▶ **What you should do**
Extend the transcript of the conversation about basic health tests, picking up right after its last line.

Speaker 2:And with lifestyle changes, weight management, you can stop it in its tracks.
Speaker 1:So I'm gonna do a little recap because that's a lot just to try to put some buckets around this and you tell me if I'm getting this correct. But you're looking first at cardiovascular health, simple blood pressure and resting heart rate test. You're looking at body composition, potentially with a DEXA scan or something else. You're looking at your glucose or insulin response, and you suggested a few things, including a one c or a fasting insulin test. You are looking at your cholesterol, and so this is in, like, blood work now.
Speaker 1:Cholesterol, you'll get that, but you're also looking at APOB and lipoprotein as leading indicators. And then the last two things you're looking at are inflammation. An HSCRP test will take care of that, and then liver enzymes for liver health. Yeah.
Speaker 2:Yeah. That's that's good. And then, like, you can look at your renal function as well. I think that's always good to look at. Right?

▶ **Information**

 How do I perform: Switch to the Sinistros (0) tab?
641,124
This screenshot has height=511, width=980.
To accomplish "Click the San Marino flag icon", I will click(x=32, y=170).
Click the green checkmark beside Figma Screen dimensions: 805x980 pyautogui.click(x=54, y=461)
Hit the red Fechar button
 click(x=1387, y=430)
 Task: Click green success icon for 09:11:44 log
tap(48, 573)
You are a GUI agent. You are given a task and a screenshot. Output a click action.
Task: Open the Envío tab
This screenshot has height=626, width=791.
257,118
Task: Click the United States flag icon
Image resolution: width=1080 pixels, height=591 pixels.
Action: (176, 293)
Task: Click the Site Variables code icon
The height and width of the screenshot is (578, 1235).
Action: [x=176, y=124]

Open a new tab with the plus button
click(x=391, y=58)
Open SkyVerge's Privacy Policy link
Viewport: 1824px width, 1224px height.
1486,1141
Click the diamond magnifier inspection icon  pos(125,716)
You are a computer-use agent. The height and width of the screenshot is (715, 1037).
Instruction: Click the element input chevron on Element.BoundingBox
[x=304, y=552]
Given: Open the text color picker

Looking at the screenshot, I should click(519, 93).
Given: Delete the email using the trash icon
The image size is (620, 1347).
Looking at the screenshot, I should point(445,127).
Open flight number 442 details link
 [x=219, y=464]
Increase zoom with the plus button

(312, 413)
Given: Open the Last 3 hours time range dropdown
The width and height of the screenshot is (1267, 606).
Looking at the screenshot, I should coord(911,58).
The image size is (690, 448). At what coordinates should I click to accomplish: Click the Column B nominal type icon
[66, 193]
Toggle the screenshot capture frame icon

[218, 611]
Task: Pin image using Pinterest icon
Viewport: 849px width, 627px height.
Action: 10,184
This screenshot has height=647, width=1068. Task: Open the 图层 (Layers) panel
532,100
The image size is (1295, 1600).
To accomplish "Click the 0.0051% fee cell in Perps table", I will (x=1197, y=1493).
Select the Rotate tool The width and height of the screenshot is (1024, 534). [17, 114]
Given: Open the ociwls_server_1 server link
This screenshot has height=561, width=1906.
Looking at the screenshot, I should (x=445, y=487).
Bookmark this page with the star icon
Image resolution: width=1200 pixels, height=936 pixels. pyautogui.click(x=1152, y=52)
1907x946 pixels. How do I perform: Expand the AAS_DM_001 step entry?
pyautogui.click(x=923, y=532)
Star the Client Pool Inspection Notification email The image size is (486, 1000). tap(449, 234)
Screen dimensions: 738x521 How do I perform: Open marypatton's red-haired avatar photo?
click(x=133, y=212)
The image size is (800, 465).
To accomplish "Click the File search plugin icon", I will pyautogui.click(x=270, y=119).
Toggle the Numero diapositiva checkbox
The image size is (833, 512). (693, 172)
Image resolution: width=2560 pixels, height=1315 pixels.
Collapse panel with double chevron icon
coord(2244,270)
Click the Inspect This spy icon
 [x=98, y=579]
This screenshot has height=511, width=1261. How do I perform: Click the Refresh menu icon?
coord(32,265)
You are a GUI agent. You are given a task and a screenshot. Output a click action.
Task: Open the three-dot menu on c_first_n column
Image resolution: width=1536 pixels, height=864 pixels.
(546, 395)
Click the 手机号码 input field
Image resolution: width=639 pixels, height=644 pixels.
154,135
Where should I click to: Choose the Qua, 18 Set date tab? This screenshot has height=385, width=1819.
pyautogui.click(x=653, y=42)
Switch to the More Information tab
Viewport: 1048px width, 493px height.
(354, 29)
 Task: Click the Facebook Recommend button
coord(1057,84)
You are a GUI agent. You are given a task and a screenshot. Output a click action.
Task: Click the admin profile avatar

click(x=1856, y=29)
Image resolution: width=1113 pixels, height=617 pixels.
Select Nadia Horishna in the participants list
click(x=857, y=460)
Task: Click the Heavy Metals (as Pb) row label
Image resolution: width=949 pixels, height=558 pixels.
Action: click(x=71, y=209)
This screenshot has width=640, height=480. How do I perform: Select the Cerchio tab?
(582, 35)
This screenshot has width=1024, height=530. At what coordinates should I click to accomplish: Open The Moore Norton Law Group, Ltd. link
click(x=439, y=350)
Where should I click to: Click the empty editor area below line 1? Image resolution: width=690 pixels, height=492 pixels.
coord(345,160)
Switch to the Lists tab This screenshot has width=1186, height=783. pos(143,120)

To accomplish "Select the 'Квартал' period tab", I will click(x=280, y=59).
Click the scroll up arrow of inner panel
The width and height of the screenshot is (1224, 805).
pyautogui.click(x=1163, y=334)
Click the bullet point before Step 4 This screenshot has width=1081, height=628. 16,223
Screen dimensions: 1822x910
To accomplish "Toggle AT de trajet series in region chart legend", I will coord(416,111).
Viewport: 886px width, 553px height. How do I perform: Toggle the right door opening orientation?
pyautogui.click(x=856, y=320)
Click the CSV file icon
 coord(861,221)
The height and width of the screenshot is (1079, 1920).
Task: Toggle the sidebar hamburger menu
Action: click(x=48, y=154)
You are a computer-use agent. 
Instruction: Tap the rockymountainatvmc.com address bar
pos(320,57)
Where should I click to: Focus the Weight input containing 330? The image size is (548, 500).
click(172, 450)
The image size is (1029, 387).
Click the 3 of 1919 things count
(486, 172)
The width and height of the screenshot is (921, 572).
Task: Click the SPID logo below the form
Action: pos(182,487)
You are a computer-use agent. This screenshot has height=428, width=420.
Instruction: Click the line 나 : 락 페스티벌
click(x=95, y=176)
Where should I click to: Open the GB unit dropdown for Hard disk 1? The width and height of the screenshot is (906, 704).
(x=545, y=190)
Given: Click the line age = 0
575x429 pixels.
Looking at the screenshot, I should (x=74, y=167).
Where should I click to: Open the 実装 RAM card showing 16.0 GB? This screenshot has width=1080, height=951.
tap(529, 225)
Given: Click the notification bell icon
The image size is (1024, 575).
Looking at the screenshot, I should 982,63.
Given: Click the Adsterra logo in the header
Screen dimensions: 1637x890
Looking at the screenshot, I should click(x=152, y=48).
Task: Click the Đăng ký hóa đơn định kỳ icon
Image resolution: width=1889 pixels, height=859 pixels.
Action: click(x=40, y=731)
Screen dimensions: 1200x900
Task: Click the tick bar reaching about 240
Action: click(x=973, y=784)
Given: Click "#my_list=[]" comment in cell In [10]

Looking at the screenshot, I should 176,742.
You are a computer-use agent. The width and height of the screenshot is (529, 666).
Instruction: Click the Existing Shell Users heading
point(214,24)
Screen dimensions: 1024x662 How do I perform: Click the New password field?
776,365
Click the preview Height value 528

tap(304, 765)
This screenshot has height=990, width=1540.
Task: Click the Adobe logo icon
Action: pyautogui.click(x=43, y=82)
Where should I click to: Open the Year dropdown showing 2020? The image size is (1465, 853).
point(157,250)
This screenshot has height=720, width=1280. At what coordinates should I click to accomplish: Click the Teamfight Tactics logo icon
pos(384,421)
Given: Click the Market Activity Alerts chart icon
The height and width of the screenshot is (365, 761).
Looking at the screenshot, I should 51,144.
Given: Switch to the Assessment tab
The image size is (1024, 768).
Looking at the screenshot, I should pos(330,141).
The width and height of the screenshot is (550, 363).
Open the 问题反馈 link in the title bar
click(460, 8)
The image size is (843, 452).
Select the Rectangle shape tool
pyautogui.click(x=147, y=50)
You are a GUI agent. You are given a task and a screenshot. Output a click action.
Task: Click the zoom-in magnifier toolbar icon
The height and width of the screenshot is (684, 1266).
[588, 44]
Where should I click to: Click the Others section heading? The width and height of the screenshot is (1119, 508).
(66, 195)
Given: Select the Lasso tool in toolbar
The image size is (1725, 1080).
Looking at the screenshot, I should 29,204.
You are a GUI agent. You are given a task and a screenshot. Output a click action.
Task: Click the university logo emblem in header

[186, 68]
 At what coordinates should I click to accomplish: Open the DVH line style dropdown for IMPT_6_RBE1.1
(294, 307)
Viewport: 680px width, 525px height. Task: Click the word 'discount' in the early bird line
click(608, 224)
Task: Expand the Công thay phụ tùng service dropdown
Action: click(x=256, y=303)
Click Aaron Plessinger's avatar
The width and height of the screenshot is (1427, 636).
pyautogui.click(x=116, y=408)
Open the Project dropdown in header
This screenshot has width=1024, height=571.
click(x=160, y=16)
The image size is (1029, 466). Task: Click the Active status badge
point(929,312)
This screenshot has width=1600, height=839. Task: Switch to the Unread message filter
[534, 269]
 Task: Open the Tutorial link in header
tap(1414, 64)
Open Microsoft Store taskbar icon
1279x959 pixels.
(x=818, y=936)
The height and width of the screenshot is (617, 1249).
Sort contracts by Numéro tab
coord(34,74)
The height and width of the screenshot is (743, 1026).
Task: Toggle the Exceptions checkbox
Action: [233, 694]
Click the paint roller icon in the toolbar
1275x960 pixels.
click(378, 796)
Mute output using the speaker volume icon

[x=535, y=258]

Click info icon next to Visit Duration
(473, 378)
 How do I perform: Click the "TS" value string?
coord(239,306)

▶ **Result**
Speaker 2:And you're creatinine, making sure you're not spilling any protein in your urine. An ECG, I think is, it should be a part of that preventative assessment just to look at your cardiogram. In our office, in our comprehensive health assessments, we may even put someone through a treadmill stress test to look at their underlying cardiac risk stratification, right? Look for any signs of ischemia and ischemia is basically the state where your heart's not your heart muscle is not getting enough blood flow for what it needs.
Speaker 1:And now, a quick break from our sponsors and we'll be right back to the show. This episode is supported by Elected Leaders Collective Foundation Gold Collective Foundation Gold level donors, Bill and Wendy Spatz and Joshua Hanflin. We could not produce this content without you and thank you for your contribution. If you wanna hear more of this content, you too can contribute by going to electiveleaderscollective.com, clicking the donate button and receiving your tax benefit. The Healing Our Politics podcast is brought to you by the Elected Leaders Collective.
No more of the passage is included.